* **Extracted material**:
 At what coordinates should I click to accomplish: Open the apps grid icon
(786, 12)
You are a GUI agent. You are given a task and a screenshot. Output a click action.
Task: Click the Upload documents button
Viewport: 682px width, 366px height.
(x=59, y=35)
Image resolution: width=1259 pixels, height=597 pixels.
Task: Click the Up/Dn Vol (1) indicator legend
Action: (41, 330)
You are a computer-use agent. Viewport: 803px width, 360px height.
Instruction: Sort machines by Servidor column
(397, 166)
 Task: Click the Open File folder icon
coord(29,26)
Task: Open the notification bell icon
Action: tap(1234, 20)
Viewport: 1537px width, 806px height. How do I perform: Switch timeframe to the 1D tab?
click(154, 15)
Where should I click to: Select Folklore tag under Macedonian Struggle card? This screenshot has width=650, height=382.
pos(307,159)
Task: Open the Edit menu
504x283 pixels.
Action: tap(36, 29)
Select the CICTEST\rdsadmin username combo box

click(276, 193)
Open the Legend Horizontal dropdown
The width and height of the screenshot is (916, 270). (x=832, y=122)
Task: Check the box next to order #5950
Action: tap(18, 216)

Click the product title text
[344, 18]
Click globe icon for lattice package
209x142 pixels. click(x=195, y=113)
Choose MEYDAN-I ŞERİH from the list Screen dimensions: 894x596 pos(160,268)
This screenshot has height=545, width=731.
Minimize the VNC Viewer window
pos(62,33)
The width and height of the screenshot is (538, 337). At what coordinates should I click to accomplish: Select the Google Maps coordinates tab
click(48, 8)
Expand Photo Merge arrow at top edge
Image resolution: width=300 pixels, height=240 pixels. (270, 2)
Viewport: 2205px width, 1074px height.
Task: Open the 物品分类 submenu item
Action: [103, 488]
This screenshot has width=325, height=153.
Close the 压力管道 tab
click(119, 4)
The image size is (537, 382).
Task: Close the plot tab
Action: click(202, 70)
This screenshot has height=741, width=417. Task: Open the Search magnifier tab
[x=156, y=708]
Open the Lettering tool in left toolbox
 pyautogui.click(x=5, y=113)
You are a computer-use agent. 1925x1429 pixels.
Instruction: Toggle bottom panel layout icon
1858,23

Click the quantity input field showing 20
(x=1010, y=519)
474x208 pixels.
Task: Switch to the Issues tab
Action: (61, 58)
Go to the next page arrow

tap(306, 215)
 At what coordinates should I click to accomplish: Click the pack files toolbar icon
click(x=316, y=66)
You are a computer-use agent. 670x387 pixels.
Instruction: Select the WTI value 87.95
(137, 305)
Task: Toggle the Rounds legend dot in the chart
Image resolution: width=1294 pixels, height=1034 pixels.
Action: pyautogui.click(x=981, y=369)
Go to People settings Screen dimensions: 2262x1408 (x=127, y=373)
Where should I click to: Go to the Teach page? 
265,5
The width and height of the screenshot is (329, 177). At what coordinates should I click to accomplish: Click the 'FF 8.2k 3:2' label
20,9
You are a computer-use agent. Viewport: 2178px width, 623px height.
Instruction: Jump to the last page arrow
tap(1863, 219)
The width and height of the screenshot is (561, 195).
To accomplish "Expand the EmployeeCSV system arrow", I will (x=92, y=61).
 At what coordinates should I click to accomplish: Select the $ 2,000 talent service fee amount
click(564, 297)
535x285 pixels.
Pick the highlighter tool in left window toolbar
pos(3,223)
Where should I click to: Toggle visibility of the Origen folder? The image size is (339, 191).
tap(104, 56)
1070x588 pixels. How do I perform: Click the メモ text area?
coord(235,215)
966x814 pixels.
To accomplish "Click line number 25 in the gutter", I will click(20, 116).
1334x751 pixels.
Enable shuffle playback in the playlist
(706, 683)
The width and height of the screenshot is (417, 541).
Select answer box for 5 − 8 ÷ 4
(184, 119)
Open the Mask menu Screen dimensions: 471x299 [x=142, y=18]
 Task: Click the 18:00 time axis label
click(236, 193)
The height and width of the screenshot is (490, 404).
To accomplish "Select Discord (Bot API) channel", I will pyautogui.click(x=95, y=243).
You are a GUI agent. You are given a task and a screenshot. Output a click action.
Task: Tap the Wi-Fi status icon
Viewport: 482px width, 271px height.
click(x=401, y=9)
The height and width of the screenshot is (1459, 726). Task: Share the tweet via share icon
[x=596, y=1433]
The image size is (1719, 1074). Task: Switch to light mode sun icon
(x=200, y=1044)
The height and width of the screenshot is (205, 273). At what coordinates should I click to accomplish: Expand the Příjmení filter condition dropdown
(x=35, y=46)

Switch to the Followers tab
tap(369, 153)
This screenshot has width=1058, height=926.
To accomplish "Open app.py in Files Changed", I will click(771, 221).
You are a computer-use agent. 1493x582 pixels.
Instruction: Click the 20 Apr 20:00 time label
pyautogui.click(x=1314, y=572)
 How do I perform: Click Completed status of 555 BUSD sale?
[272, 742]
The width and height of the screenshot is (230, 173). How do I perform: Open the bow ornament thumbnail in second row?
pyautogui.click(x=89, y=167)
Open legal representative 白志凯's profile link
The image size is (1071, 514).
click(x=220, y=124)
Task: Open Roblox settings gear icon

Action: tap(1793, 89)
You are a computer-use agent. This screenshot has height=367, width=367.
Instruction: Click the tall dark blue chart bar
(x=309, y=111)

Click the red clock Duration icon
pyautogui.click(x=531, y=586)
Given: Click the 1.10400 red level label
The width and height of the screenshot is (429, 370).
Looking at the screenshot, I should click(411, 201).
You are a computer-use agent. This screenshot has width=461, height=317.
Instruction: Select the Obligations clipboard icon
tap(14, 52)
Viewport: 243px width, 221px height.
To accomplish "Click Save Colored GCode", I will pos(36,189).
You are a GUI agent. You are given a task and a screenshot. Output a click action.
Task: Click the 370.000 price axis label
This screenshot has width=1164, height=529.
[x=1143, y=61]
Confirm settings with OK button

* **Work required**:
Return each of the items above word for word, with nothing changed, added, or left out.

* **Output of the exercise**:
 At what coordinates should I click to accomplish: Open the apps grid icon
(786, 12)
You are a GUI agent. You are given a task and a screenshot. Output a click action.
Task: Click the Upload documents button
Viewport: 682px width, 366px height.
(x=59, y=35)
Image resolution: width=1259 pixels, height=597 pixels.
Task: Click the Up/Dn Vol (1) indicator legend
Action: (41, 330)
You are a computer-use agent. Viewport: 803px width, 360px height.
Instruction: Sort machines by Servidor column
(397, 166)
 Task: Click the Open File folder icon
coord(29,26)
Task: Open the notification bell icon
Action: tap(1234, 20)
Viewport: 1537px width, 806px height. How do I perform: Switch timeframe to the 1D tab?
click(154, 15)
Where should I click to: Select Folklore tag under Macedonian Struggle card? This screenshot has width=650, height=382.
pos(307,159)
Task: Open the Edit menu
504x283 pixels.
Action: tap(36, 29)
Select the CICTEST\rdsadmin username combo box

click(276, 193)
Open the Legend Horizontal dropdown
The width and height of the screenshot is (916, 270). (x=832, y=122)
Task: Check the box next to order #5950
Action: tap(18, 216)

Click the product title text
[344, 18]
Click globe icon for lattice package
209x142 pixels. click(x=195, y=113)
Choose MEYDAN-I ŞERİH from the list Screen dimensions: 894x596 pos(160,268)
This screenshot has height=545, width=731.
Minimize the VNC Viewer window
pos(62,33)
The width and height of the screenshot is (538, 337). At what coordinates should I click to accomplish: Select the Google Maps coordinates tab
click(48, 8)
Expand Photo Merge arrow at top edge
Image resolution: width=300 pixels, height=240 pixels. (270, 2)
Viewport: 2205px width, 1074px height.
Task: Open the 物品分类 submenu item
Action: [103, 488]
This screenshot has width=325, height=153.
Close the 压力管道 tab
click(119, 4)
The image size is (537, 382).
Task: Close the plot tab
Action: click(202, 70)
This screenshot has height=741, width=417. Task: Open the Search magnifier tab
[x=156, y=708]
Open the Lettering tool in left toolbox
 pyautogui.click(x=5, y=113)
You are a computer-use agent. 1925x1429 pixels.
Instruction: Toggle bottom panel layout icon
1858,23

Click the quantity input field showing 20
(x=1010, y=519)
474x208 pixels.
Task: Switch to the Issues tab
Action: (61, 58)
Go to the next page arrow

tap(306, 215)
 At what coordinates should I click to accomplish: Click the pack files toolbar icon
click(x=316, y=66)
You are a computer-use agent. 670x387 pixels.
Instruction: Select the WTI value 87.95
(137, 305)
Task: Toggle the Rounds legend dot in the chart
Image resolution: width=1294 pixels, height=1034 pixels.
Action: pyautogui.click(x=981, y=369)
Go to People settings Screen dimensions: 2262x1408 (x=127, y=373)
Where should I click to: Go to the Teach page? 
265,5
The width and height of the screenshot is (329, 177). At what coordinates should I click to accomplish: Click the 'FF 8.2k 3:2' label
20,9
You are a computer-use agent. Viewport: 2178px width, 623px height.
Instruction: Jump to the last page arrow
tap(1863, 219)
The width and height of the screenshot is (561, 195).
To accomplish "Expand the EmployeeCSV system arrow", I will (x=92, y=61).
 At what coordinates should I click to accomplish: Select the $ 2,000 talent service fee amount
click(564, 297)
535x285 pixels.
Pick the highlighter tool in left window toolbar
pos(3,223)
Where should I click to: Toggle visibility of the Origen folder? The image size is (339, 191).
tap(104, 56)
1070x588 pixels. How do I perform: Click the メモ text area?
coord(235,215)
966x814 pixels.
To accomplish "Click line number 25 in the gutter", I will click(20, 116).
1334x751 pixels.
Enable shuffle playback in the playlist
(706, 683)
The width and height of the screenshot is (417, 541).
Select answer box for 5 − 8 ÷ 4
(184, 119)
Open the Mask menu Screen dimensions: 471x299 [x=142, y=18]
 Task: Click the 18:00 time axis label
click(236, 193)
The height and width of the screenshot is (490, 404).
To accomplish "Select Discord (Bot API) channel", I will pyautogui.click(x=95, y=243).
You are a GUI agent. You are given a task and a screenshot. Output a click action.
Task: Tap the Wi-Fi status icon
Viewport: 482px width, 271px height.
click(x=401, y=9)
The height and width of the screenshot is (1459, 726). Task: Share the tweet via share icon
[x=596, y=1433]
The image size is (1719, 1074). Task: Switch to light mode sun icon
(x=200, y=1044)
The height and width of the screenshot is (205, 273). At what coordinates should I click to accomplish: Expand the Příjmení filter condition dropdown
(x=35, y=46)

Switch to the Followers tab
tap(369, 153)
This screenshot has width=1058, height=926.
To accomplish "Open app.py in Files Changed", I will click(771, 221).
You are a computer-use agent. 1493x582 pixels.
Instruction: Click the 20 Apr 20:00 time label
pyautogui.click(x=1314, y=572)
 How do I perform: Click Completed status of 555 BUSD sale?
[272, 742]
The width and height of the screenshot is (230, 173). How do I perform: Open the bow ornament thumbnail in second row?
pyautogui.click(x=89, y=167)
Open legal representative 白志凯's profile link
The image size is (1071, 514).
click(x=220, y=124)
Task: Open Roblox settings gear icon

Action: tap(1793, 89)
You are a computer-use agent. This screenshot has height=367, width=367.
Instruction: Click the tall dark blue chart bar
(x=309, y=111)

Click the red clock Duration icon
pyautogui.click(x=531, y=586)
Given: Click the 1.10400 red level label
The width and height of the screenshot is (429, 370).
Looking at the screenshot, I should click(411, 201).
You are a computer-use agent. This screenshot has width=461, height=317.
Instruction: Select the Obligations clipboard icon
tap(14, 52)
Viewport: 243px width, 221px height.
To accomplish "Click Save Colored GCode", I will pos(36,189).
You are a GUI agent. You are given a task and a screenshot. Output a click action.
Task: Click the 370.000 price axis label
This screenshot has width=1164, height=529.
[x=1143, y=61]
Confirm settings with OK button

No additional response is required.